Moussa advocates the immediate ending of the state of emergency, comprehensive reform of labor laws and expanding the current definition of the crime of torture to include any use of force.

Unlicensed churches must be made legal, Moussa says, and all forms of discrimination against Christians, including appointment to public office, ended.

Moussa also advocates the establishment of a Commission on Truth and Equality to investigate human rights violations by the previous regime.

Immediate measures must be taken to help low-income, working women, including extending social security coverage to widows and divorcees that would also cover women without a permanent source of income who are the sole providers for their families, the program states.

Predictably, there is a strong focus on workers’ rights in the platform of labor lawyer Khaled Ali.

The program supports the establishment of strong, independent trade unions. It also puts forward measures to protect the rights of farmers, fishermen and day laborers.

In other areas, Ali advocates temporary positive discrimination measures to increase the number of women in public life, and a law against harassment in the workplace.

Female victims of violence must be provided with psychiatric rehabilitation, emergency contraception and sexually transmitted diseases testing, the program states.

Hamdeen Sabbahi, a Nasserist candidate, describes freedom of belief, opinion and expression, the right to protest, the right to strike, the right to form parties, and freedom of the media and a free civil society as the cornerstones of the civil liberties that underpin his vision of the “Third Republic.”

Sabbahi describes social and economic rights as the foundation of social justice and describes eight rights that form the core of his program: the rights to food, housing, healthcare, education, work, a fair wage, social insurance and a clean environment.

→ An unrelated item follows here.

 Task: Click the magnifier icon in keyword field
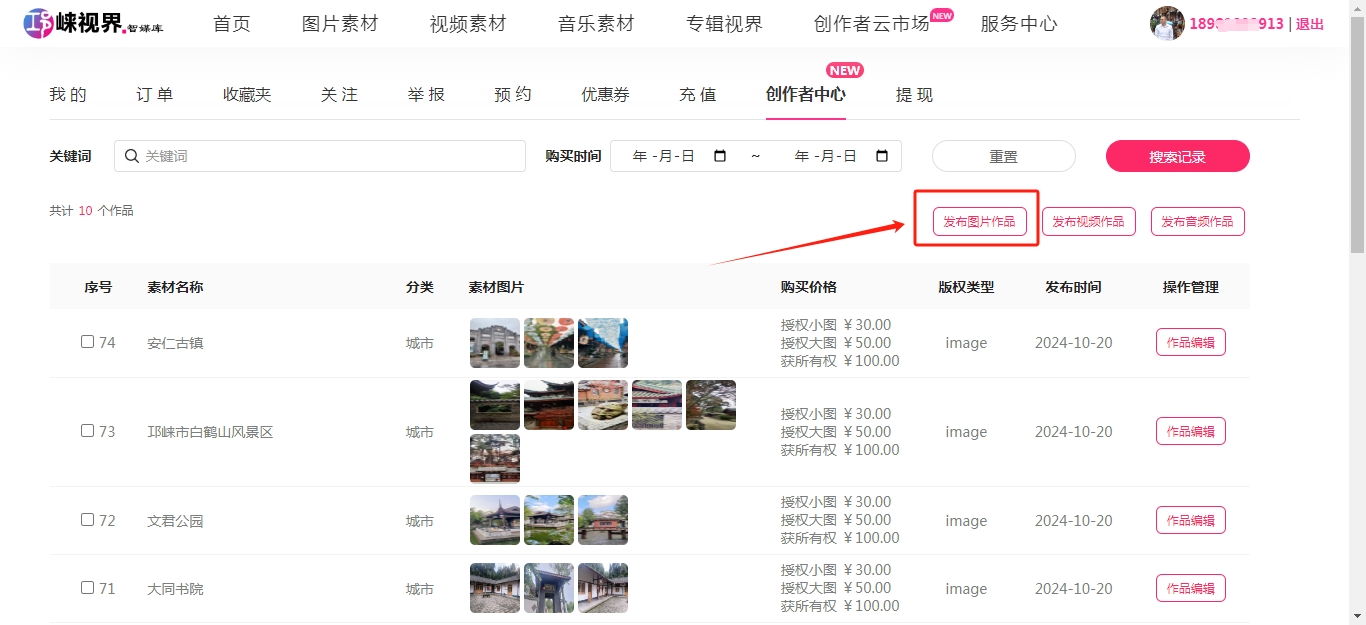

Former air force officer Ahmed Shafiq, who served as Mubarak’s last prime minister, opens his program with reference to the demands for bread, justice, freedom and dignity, the main demands of the revolution. Shafiq promises to strive to realize these demands.

His platform says he has a vision of a “developed democratic” society created through a new constitution affirming the secular nature of the state and the principles of citizenship, equality, freedom of belief and worship.